Try it -> Nothing but the lines below from the one with "See Also (190, 1358)" through the one with "Karakterler yarat oyunları (94, 1456)" should be output, each exactly as given, and no pictures.

Extracted entries ->
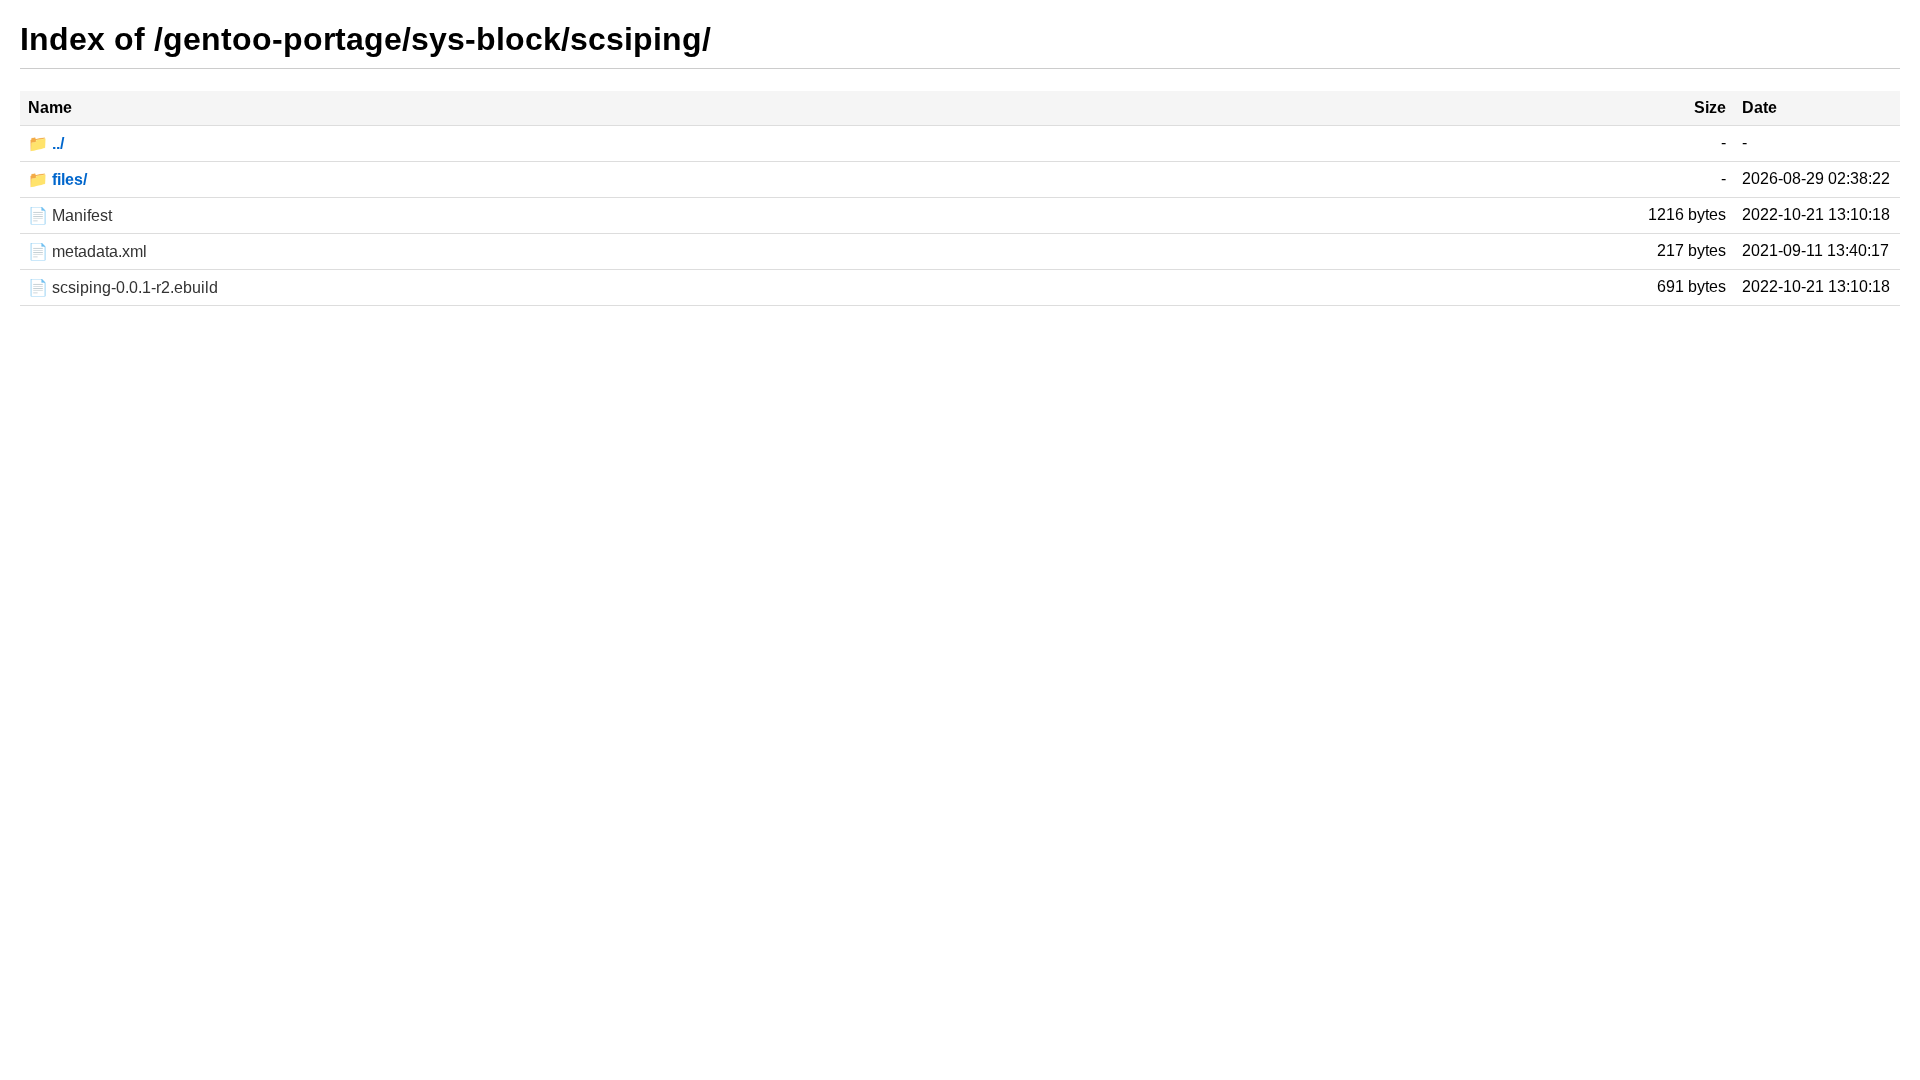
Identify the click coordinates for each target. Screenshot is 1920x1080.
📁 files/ (57, 179)
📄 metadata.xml (87, 251)
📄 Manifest (70, 215)
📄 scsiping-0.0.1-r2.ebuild (123, 287)
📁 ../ (46, 143)
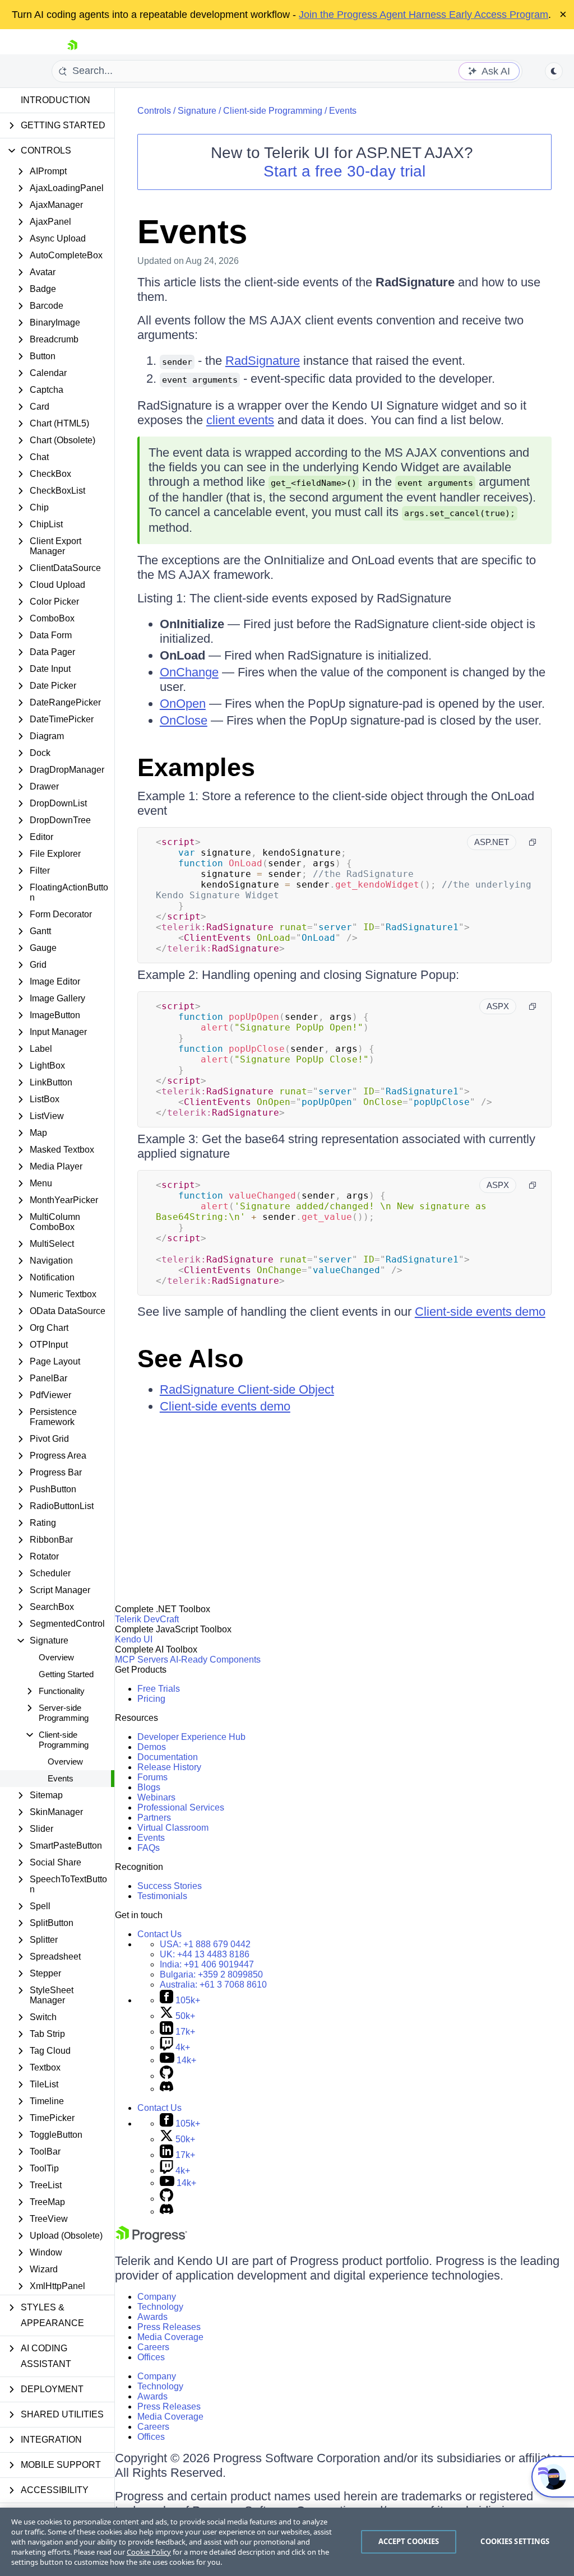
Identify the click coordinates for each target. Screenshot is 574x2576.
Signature (197, 110)
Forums (152, 1777)
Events (60, 1778)
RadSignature (262, 361)
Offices (151, 2357)
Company (156, 2296)
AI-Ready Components (215, 1659)
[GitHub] (166, 2076)
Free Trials (158, 1688)
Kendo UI (133, 1639)
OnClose (183, 720)
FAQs (148, 1848)
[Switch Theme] (554, 71)
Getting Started (66, 1674)
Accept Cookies (408, 2541)
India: (207, 1964)
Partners (154, 1817)
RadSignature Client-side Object (247, 1389)
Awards (152, 2317)
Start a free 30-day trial (344, 171)
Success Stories (169, 1886)
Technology (160, 2307)
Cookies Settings (514, 2541)
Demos (151, 1747)
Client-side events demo (480, 1312)
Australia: (213, 1984)
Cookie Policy (149, 2552)
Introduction (55, 100)
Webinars (156, 1797)
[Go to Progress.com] (151, 2239)
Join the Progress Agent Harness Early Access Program (423, 14)
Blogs (148, 1787)
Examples (196, 767)
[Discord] (166, 2089)
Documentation (167, 1757)
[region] (287, 2542)
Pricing (151, 1699)
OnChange (189, 672)
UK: (204, 1954)
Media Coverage (170, 2337)
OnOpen (183, 704)
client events (240, 420)
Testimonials (162, 1896)
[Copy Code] (532, 842)
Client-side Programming (272, 110)
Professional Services (180, 1807)
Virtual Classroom (173, 1827)
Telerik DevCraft (147, 1619)
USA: (205, 1944)
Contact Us (159, 1934)
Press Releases (169, 2327)
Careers (153, 2347)
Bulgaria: (211, 1974)
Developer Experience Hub (191, 1737)
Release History (169, 1767)
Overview (56, 1657)
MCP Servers (141, 1659)
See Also (190, 1358)
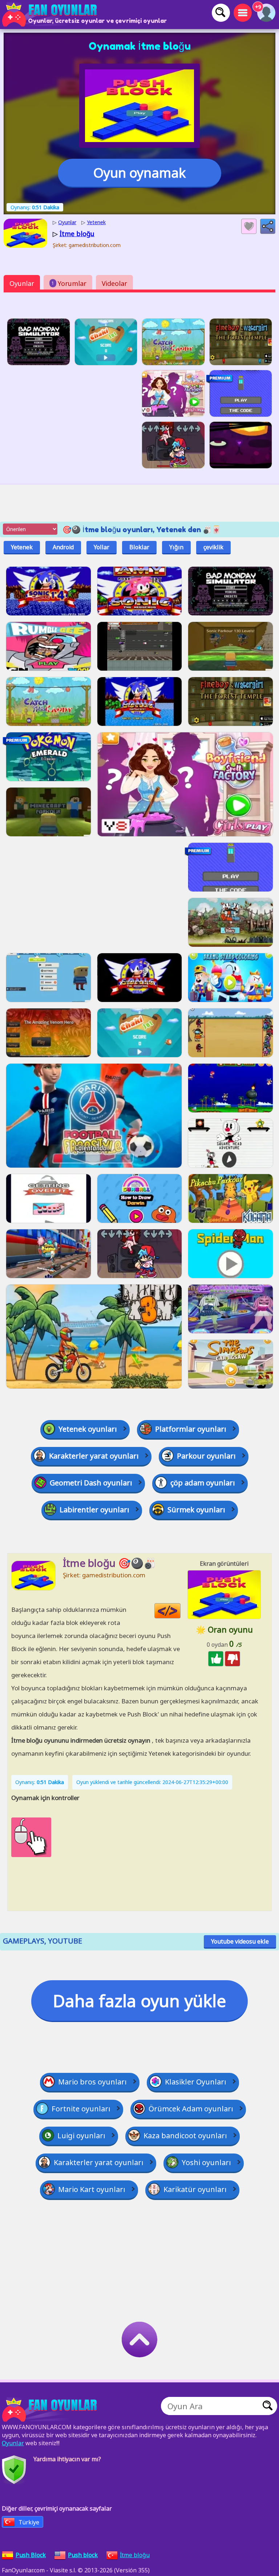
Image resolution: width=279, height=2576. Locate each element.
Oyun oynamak (139, 173)
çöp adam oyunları (202, 1483)
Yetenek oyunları (87, 1429)
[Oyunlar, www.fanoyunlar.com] (51, 14)
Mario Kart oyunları (91, 2189)
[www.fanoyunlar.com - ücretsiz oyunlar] (51, 2409)
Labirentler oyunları (94, 1510)
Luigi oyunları (81, 2135)
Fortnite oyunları (81, 2109)
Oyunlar (21, 283)
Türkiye (29, 2522)
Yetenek (22, 547)
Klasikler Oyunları (195, 2082)
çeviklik (213, 547)
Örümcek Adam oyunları (191, 2109)
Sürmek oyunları (196, 1510)
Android (63, 547)
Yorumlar (69, 283)
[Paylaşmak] (267, 226)
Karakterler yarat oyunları (94, 1456)
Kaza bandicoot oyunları (185, 2135)
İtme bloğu (135, 2555)
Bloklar (139, 547)
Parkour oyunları (206, 1456)
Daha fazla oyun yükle (139, 2000)
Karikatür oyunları (195, 2189)
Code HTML (180, 1611)
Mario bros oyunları (92, 2082)
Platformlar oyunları (190, 1429)
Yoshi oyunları (206, 2162)
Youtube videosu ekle (240, 1941)
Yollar (101, 547)
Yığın (176, 547)
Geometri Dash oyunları (91, 1483)
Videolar (114, 283)
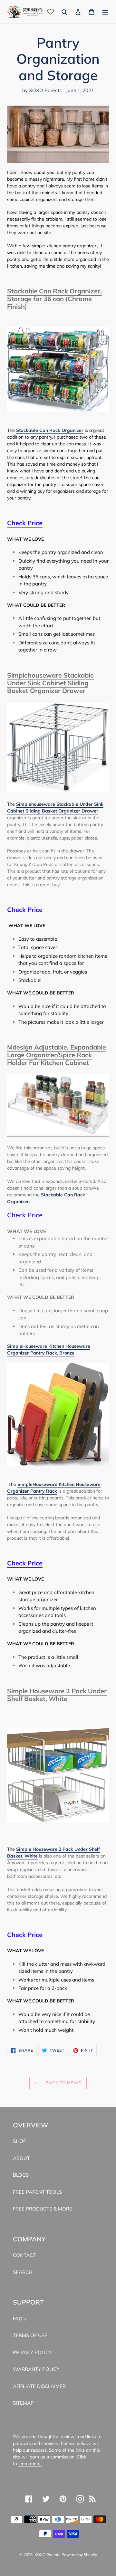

Output of the task ->
See Also (190, 1358)
Image resolution: width=279, height=2576. Locate each element.
Oyun oynamak (139, 173)
çöp adam oyunları (202, 1483)
Yetenek oyunları (87, 1429)
[Oyunlar, www.fanoyunlar.com] (51, 14)
Mario Kart oyunları (91, 2189)
[www.fanoyunlar.com - ücretsiz oyunlar] (51, 2409)
Labirentler oyunları (94, 1510)
Luigi oyunları (81, 2135)
Fortnite oyunları (81, 2109)
Oyunlar (21, 283)
Türkiye (29, 2522)
Yetenek (22, 547)
Klasikler Oyunları (195, 2082)
çeviklik (213, 547)
Örümcek Adam oyunları (191, 2109)
Sürmek oyunları (196, 1510)
Android (63, 547)
Yorumlar (69, 283)
[Paylaşmak] (267, 226)
Karakterler yarat oyunları (94, 1456)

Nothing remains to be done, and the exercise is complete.